Last week, I reviewed some of the pros and cons of the Whole30 program. This week, we take a deeper dive into two aspects of this popular program: identifying food sensitivities and as a way to get your diet back on track. 

By
Monica Reinagel, MS, LD/N, CNS,
Episode #421

For example, Liza wrote; “Seems like it can be a useful thing to do after the holidays, when you have eaten everything and anything, We’ve all had our good intentions go off the rails. I don’t see a problem doing this for a short period of time once or twice a year as way of getting back control.”
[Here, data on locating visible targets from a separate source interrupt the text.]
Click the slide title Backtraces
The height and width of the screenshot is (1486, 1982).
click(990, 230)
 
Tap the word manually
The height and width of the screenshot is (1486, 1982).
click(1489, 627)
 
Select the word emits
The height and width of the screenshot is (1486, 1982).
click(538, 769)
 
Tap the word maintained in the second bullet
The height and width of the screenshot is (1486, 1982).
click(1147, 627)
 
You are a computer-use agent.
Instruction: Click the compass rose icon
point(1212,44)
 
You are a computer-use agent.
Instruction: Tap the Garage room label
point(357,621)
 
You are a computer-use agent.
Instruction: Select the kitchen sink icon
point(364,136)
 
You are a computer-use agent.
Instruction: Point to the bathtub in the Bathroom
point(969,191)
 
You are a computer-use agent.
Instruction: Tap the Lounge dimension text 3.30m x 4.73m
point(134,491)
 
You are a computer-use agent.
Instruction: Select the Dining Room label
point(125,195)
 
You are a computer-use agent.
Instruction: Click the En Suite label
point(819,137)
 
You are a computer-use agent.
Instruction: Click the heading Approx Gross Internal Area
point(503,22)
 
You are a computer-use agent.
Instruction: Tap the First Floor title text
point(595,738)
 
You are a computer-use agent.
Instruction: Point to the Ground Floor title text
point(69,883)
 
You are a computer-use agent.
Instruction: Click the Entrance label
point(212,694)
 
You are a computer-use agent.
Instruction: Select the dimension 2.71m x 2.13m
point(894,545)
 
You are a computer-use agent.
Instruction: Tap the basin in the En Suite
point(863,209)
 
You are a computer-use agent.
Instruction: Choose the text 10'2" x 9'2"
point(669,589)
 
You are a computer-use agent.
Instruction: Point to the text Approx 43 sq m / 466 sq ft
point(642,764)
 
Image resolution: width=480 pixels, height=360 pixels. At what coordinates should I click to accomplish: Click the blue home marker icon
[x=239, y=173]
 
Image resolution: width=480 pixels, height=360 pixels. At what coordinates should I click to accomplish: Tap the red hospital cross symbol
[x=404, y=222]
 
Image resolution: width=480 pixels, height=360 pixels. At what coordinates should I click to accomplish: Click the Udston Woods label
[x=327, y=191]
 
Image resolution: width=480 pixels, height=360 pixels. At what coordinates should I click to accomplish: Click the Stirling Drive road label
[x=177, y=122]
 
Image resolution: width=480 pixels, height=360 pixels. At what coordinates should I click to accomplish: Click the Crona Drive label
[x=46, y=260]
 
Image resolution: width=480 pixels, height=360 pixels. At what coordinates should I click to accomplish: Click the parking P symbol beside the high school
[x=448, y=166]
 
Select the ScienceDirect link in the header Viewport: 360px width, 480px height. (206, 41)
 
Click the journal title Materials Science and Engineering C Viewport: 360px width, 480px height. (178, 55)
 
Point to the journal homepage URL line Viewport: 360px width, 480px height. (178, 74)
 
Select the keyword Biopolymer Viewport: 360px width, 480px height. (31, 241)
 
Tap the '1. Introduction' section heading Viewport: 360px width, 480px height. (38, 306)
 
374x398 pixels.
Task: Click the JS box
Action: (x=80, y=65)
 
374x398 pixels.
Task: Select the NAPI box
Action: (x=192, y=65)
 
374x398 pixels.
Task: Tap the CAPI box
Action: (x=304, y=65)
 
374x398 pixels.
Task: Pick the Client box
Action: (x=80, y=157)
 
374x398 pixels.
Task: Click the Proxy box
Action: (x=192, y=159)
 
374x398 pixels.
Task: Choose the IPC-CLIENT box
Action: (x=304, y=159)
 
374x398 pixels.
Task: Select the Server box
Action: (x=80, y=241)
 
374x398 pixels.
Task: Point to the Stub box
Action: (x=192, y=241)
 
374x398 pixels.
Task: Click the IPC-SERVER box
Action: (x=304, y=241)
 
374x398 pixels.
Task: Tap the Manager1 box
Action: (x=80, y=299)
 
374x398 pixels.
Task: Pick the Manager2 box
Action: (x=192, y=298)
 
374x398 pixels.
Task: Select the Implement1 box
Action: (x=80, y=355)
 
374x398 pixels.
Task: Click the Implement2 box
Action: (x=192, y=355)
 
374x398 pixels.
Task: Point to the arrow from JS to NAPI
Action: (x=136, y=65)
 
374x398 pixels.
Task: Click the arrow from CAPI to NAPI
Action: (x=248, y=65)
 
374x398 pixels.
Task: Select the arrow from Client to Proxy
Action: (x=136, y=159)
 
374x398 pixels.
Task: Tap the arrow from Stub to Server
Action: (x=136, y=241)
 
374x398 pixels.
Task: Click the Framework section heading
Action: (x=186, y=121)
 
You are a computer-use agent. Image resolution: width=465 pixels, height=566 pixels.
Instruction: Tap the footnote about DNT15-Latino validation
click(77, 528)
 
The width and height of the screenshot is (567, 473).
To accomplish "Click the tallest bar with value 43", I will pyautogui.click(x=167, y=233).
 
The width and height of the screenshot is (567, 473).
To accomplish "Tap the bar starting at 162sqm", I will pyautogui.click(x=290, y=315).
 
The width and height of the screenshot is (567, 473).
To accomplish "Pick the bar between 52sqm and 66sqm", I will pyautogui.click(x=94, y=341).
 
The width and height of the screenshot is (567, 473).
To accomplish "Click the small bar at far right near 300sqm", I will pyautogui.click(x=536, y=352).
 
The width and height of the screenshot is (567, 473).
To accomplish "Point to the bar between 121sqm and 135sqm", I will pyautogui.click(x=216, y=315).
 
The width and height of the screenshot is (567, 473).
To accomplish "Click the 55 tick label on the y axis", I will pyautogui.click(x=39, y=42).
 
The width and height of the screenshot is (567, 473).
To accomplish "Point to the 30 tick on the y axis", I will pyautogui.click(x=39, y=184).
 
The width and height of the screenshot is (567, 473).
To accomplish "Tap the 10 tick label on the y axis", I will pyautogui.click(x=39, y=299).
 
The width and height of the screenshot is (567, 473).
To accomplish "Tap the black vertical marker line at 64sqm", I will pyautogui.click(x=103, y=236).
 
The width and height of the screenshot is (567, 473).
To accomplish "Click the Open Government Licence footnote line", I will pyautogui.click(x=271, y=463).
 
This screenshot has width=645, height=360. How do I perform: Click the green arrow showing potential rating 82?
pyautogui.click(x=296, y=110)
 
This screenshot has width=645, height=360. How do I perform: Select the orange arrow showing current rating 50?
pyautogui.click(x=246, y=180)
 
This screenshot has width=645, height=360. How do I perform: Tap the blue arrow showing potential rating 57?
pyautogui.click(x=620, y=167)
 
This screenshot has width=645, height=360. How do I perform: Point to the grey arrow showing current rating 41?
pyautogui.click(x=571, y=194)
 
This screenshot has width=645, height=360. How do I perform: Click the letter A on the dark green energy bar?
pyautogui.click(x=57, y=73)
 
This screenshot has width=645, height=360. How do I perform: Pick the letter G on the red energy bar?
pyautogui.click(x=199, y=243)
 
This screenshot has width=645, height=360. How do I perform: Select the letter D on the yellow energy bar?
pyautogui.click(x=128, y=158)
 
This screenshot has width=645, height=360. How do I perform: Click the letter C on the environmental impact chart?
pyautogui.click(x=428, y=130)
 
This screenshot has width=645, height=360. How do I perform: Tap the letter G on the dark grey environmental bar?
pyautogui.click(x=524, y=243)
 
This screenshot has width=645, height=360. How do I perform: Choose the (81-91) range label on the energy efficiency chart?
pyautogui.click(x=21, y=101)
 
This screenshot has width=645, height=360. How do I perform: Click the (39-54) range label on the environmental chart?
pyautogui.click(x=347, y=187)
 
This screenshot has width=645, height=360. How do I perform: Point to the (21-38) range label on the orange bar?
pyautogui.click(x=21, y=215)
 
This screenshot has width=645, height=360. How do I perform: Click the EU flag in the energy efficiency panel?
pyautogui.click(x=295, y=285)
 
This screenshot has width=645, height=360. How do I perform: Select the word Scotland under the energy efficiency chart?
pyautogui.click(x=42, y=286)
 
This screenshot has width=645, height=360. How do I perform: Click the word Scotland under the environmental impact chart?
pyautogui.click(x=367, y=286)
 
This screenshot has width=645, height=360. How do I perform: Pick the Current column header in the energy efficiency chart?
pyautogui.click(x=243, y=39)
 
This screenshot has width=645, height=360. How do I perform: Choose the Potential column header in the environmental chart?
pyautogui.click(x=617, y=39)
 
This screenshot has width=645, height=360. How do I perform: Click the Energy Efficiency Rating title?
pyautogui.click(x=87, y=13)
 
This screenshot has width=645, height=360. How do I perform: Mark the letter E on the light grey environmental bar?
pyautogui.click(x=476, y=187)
Yes, I think many of us know how it is to feel that we’ve over-indulged and need to get back on track. However, you don’t have to go to the other extreme of a highly restricted diet in order to do that. All you really have to do is stop over-indulging. The thing that makes me nervous about people using Whole30 or a similar type of program as a correction for "bad behavior" is that it can so easily set up a sort of binge and purge mentality. 

Let’s say you do the Whole30 as a sort of penance for a period of over-indulgence.  The next time you find yourself tempted to overindulge, you might also be tempted to strike a bargain with yourself:  “I know I shouldn't but after this trip/holiday/weekend, I’ll do a Whole30 to make up for it.” Having made this resolution, you might even be less restrained than you otherwise would be.

We all have good days and bad days (or weeks), but I think it’s healthier, both mentally and physically, to try to keep the ups and downs from being so extreme. Because being “really good” doesn’t always entirely undo the damage from being “really bad.” There’s a lot to be said for trying to hold the line at "not so bad," which then gives us the freedom to be content with being “pretty good.”